What is required: The data below should be retyped exactly, with the pictures left out.

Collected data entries
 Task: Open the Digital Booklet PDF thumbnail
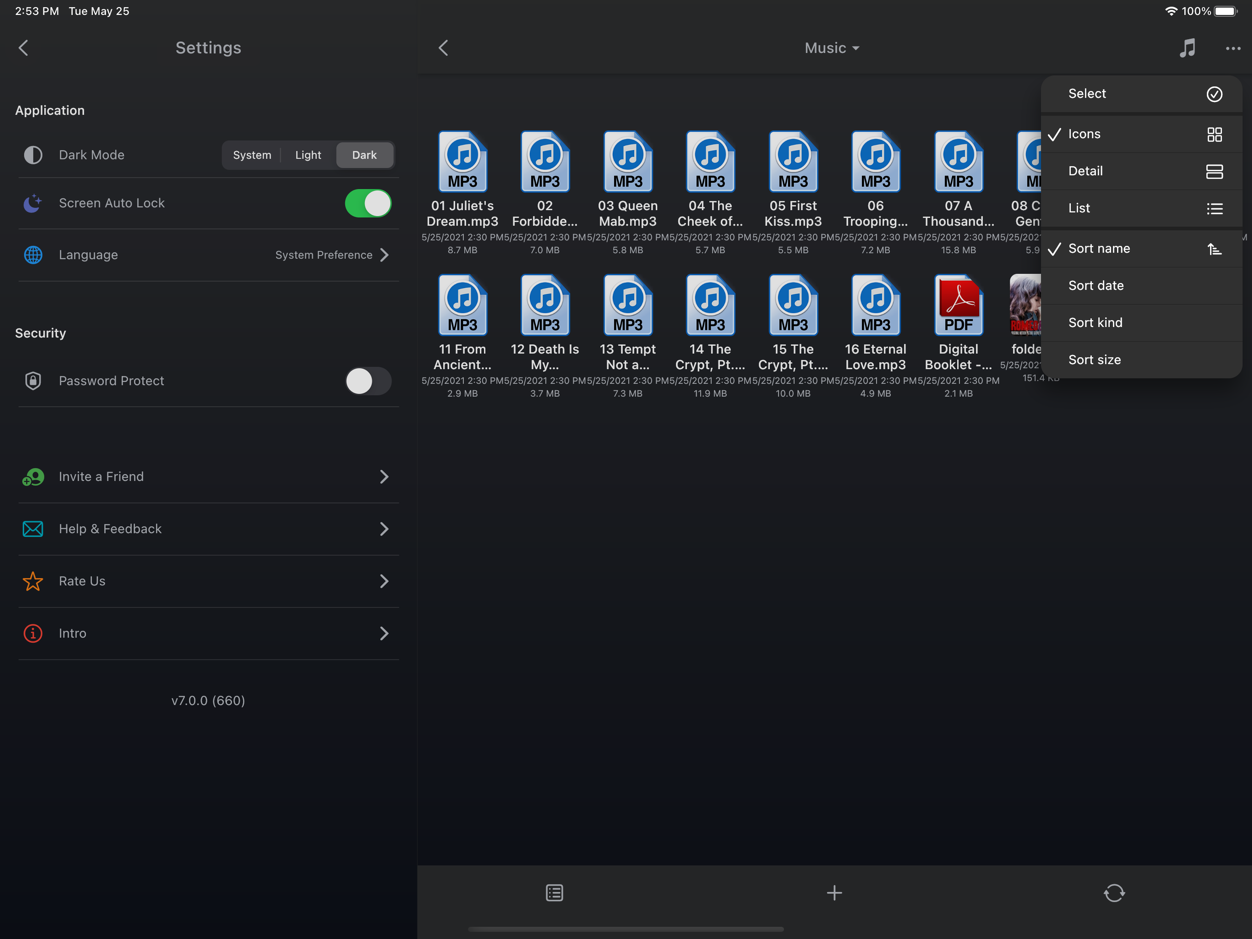point(957,306)
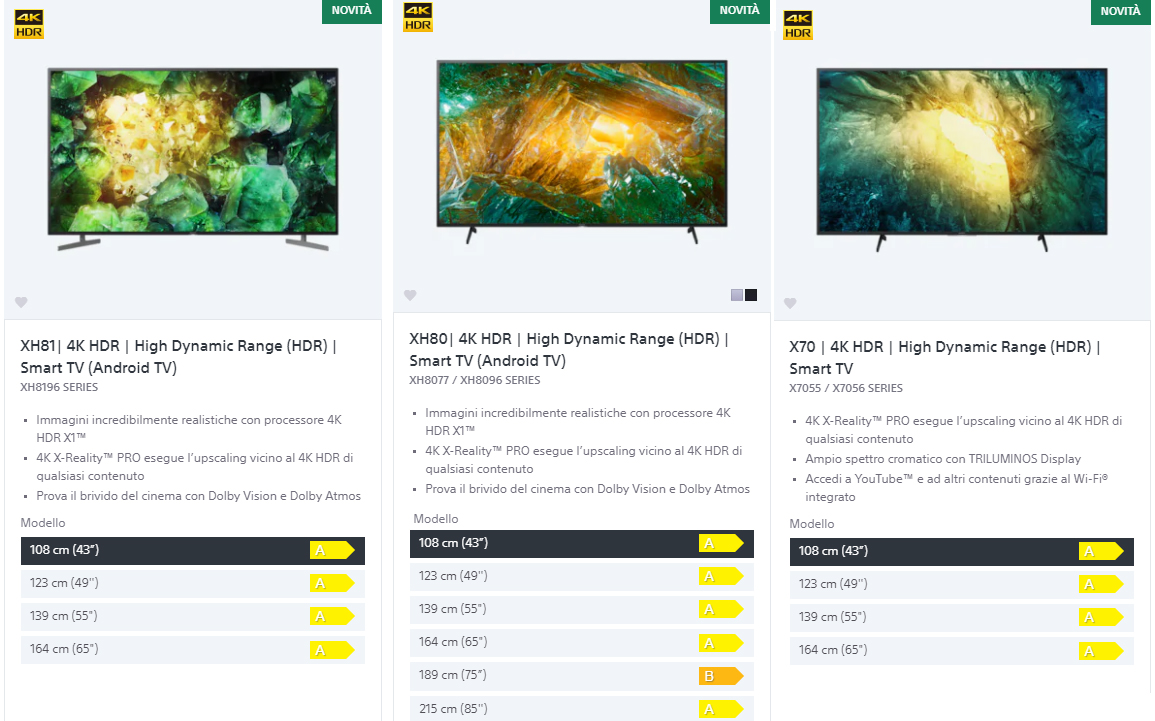Toggle the wishlist heart under XH81 image
This screenshot has width=1155, height=721.
[21, 302]
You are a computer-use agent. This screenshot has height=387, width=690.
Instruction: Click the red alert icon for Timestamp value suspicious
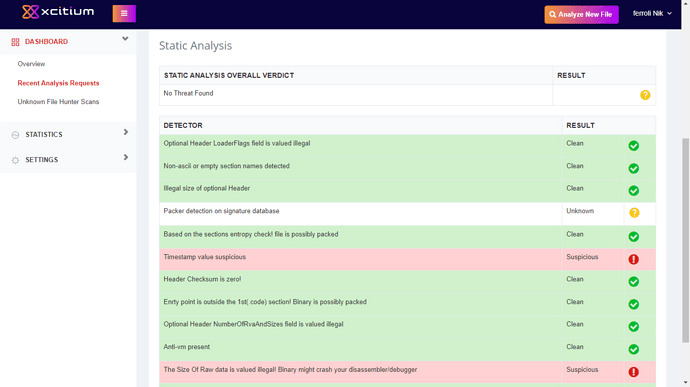point(634,259)
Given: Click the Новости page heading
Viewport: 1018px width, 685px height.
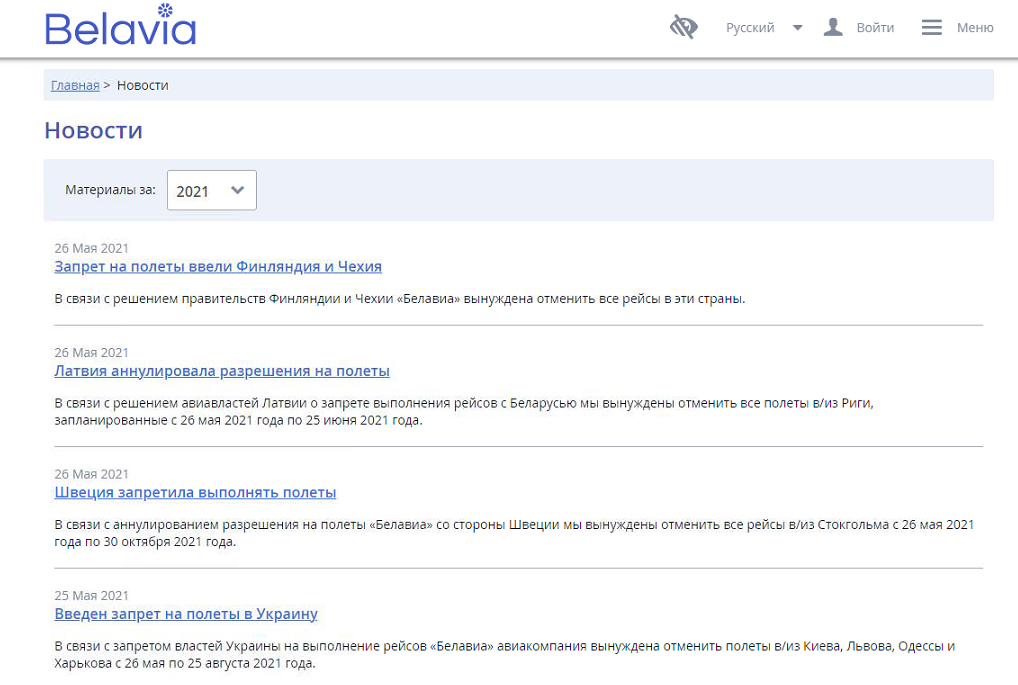Looking at the screenshot, I should [94, 130].
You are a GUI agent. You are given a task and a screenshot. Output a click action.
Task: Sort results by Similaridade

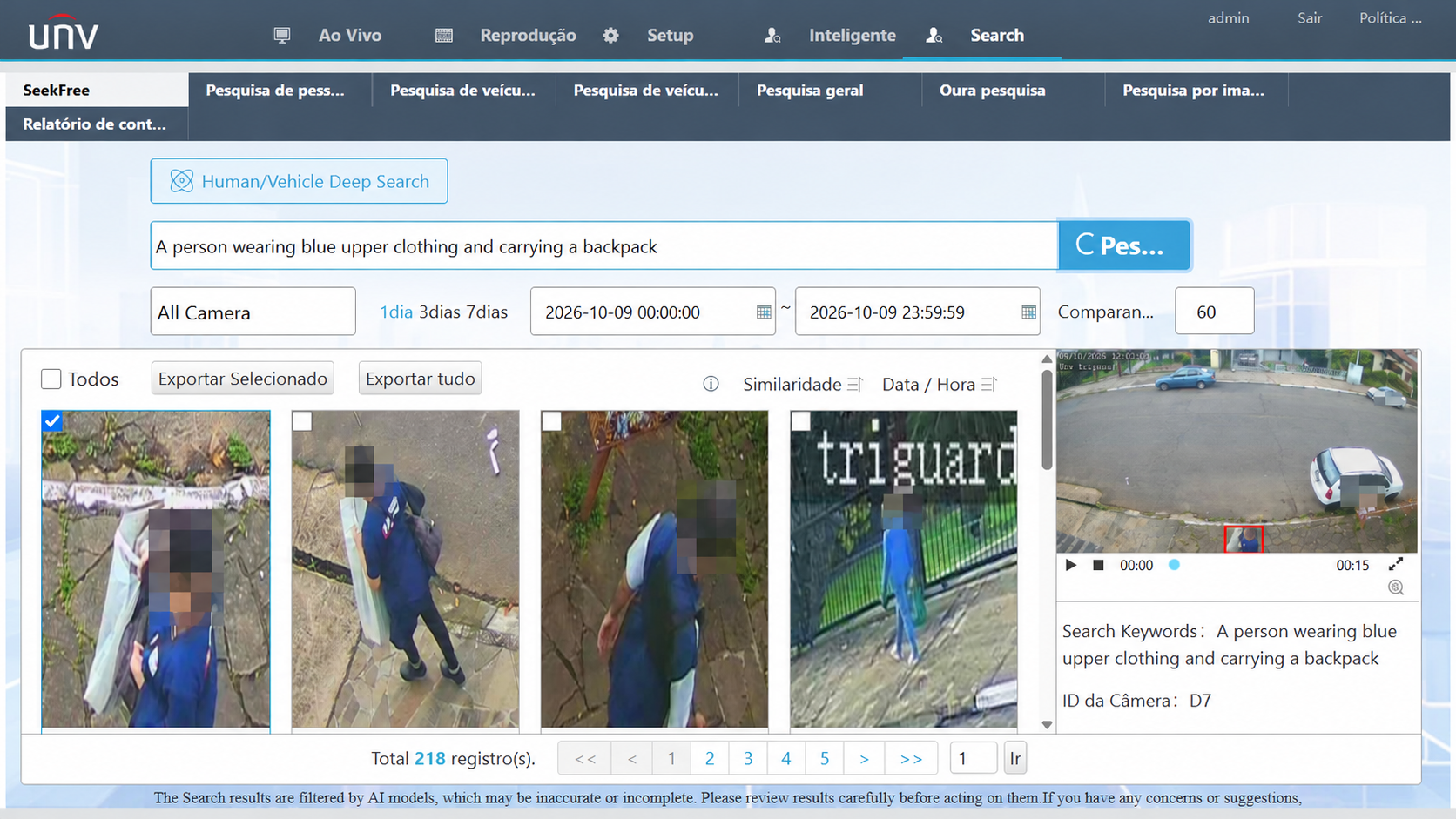[x=802, y=384]
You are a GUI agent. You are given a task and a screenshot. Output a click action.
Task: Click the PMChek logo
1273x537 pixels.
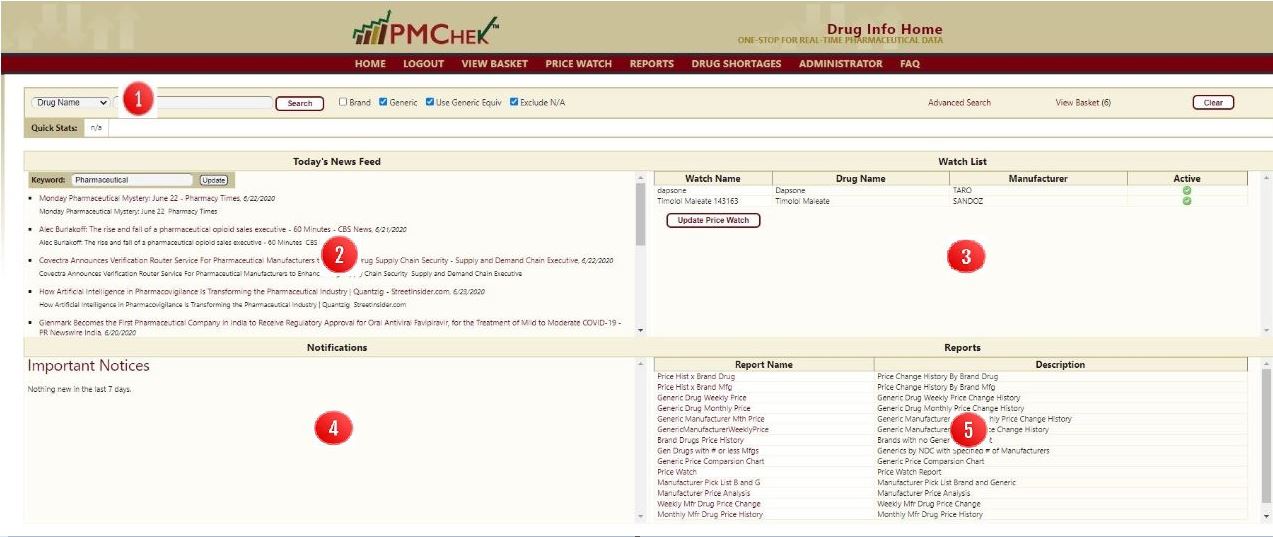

Answer:
 Task: Open the Digital Booklet PDF thumbnail
point(957,306)
Toggle the wishlist heart under XH81 image
This screenshot has width=1155, height=721.
[21, 302]
You are a computer-use agent. This screenshot has height=387, width=690.
Instruction: Click the red alert icon for Timestamp value suspicious
point(634,259)
Given: Click the Новости page heading
Viewport: 1018px width, 685px height.
Looking at the screenshot, I should [94, 130].
You are a GUI agent. You are given a task and a screenshot. Output a click action.
Task: Sort results by Similaridade

[x=802, y=384]
You are a GUI agent. You are given a task and a screenshot. Output a click action.
Task: Click the PMChek logo
1273x537 pixels.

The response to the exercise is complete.